The city also is planning a Denveright community event offering more information on the plans. It’s set for 5:30 p.m. Aug. 28 in the City Park Pavilion.
Here is more about each plan:
Denver’s land-use plan is familiar to anyone who’s advocated in favor or against a rezoning change in Denver, since the 2002 version set out general policies and patterns for growth in the city. In the most familiar feature of the old plan, it identified 18 percent of the city’s land as “areas of change,” or where most development should occur, with the rest categorized as stable areas.
Two-thirds of new housing development has occurred in areas of change. The new Blueprint, however, chucks that simple black-and-white designation out the window in favor of a new scheme of designations that are aimed at fostering what planners call “complete neighborhoods.”

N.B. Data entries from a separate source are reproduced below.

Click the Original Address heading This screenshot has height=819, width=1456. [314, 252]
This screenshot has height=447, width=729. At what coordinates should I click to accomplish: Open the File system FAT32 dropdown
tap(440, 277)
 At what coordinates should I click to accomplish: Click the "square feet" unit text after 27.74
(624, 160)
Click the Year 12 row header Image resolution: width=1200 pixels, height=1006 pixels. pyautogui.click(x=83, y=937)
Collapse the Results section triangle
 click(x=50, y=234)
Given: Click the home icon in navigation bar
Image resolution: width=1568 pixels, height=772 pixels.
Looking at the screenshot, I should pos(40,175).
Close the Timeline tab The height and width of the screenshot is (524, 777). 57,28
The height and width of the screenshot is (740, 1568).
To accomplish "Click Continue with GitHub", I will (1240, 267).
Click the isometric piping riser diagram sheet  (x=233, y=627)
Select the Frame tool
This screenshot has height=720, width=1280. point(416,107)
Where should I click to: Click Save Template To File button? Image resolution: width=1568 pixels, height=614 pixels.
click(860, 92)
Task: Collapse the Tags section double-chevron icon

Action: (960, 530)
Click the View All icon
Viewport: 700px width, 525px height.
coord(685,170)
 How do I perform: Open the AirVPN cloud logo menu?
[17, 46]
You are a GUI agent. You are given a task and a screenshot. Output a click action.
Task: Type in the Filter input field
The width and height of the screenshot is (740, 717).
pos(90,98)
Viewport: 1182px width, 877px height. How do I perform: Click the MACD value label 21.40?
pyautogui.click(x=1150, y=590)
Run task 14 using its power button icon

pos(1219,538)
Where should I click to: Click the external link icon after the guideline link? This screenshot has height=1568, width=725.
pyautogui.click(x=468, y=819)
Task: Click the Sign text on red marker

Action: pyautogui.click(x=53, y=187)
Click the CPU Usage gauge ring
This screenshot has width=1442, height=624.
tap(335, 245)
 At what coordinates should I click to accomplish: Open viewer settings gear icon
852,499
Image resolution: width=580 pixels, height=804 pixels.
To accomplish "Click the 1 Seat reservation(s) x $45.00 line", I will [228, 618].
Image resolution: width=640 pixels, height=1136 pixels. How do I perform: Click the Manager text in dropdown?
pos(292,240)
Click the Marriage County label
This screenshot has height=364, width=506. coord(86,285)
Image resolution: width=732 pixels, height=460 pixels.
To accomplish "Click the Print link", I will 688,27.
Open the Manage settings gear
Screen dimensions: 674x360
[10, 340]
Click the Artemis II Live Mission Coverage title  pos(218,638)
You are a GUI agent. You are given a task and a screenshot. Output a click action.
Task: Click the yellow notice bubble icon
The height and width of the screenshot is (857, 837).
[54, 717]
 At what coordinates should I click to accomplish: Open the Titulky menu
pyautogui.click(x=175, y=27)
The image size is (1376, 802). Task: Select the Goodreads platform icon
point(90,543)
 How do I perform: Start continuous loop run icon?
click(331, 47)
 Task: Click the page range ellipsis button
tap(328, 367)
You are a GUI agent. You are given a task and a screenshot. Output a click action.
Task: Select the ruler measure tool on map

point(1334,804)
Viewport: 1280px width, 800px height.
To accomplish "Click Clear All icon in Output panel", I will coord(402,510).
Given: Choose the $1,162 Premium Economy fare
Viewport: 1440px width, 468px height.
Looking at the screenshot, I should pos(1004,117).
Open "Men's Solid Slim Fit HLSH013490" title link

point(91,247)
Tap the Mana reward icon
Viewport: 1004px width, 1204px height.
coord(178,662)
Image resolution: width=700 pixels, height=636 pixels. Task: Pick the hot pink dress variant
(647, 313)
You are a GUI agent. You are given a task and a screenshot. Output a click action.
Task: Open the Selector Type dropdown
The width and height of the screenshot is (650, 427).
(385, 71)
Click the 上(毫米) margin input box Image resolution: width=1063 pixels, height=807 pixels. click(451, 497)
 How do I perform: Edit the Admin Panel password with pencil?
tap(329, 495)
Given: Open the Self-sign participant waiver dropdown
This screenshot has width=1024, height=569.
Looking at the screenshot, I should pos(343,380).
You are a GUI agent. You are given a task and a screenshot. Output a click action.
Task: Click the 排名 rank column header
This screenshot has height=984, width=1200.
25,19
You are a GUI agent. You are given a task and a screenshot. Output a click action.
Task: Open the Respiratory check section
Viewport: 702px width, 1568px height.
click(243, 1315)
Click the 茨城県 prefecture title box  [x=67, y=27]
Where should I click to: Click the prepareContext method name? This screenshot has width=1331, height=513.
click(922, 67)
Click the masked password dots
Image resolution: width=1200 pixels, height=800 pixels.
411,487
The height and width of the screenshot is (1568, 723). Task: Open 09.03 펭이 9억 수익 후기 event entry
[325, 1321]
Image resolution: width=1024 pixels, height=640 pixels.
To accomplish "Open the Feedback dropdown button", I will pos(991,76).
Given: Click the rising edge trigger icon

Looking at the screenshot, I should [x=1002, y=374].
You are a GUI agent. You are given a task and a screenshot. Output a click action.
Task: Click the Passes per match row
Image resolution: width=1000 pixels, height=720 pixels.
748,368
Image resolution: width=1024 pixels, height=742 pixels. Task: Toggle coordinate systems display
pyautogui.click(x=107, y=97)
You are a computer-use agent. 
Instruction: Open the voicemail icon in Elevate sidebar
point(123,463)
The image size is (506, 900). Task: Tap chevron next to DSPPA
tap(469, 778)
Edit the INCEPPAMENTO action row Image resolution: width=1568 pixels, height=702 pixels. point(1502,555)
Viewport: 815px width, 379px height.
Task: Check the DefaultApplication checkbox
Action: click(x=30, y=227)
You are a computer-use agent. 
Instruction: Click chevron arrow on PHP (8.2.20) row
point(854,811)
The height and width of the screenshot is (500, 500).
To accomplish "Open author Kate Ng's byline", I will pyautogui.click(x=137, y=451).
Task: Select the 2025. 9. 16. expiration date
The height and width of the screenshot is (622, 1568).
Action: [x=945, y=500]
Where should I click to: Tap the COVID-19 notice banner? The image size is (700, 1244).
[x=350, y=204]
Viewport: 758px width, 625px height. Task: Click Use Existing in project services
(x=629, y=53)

Image from Blueprint Denver 2018
The Blueprint Denver draft plan includes a map of “future places” that designates every part of the city. Centers, corridors and districts are considered ripest for varying levels of mixed-use development.
Buchanan says that will channel the largest-scale development into centers and street corridors categorized into local, community and regional designations. But the plan still envisions smaller-scale growth and change of varying types in quieter areas, where residents prize their peace.
For example, the plan recommends a zoning change to allow for accessory dwelling units, or backyard cottages, in all residential areas. They’re allowed only in certain neighborhoods now.
Kimball Crangle, an affordable housing developer who co-chaired the Blueprint Denver task force, called the new Blueprint’s approach more nuanced than the old version.
“One of the things we have been working on on the task force is to make sure we are contemplating what kind of unintended consequences could happen from the plan,” she said. “We understand that for the city to maintain its livability, all of the places in the city are going to constantly be evolving. In different ways — but all of Denver will evolve over the next 20 years.”
And Buchanan said the plan takes to heart some of the recent frustration over development
“There are strategies outlined that are really about asking more from developers,” he said. “We’re suggesting that we do that by creating improved design-quality tools, and those can range from design guidelines and pattern books to design review in some neighborhoods.”
In its twin focus on transportation, the Blueprint plan recommends that the city expand on recent changes in street design and try out new approaches as it makes more corridors “multimodal.” That means giving more priority on some car-dominated streets to pedestrians, bikes or transit, making them safer for more people.
Game Plan for a Healthy City
The plan for Denver Parks and Recreation focuses on two big themes: access and equity.
As it’s grown, the city’s park acreage per resident has declined, and the money budgeted for parks hasn’t kept up with population — exacerbating longtime inequities in park access in different parts of the city, generally favoring well-off neighborhoods. Among big cities, Denver’s rankings for spending and parkland per capita have suffered.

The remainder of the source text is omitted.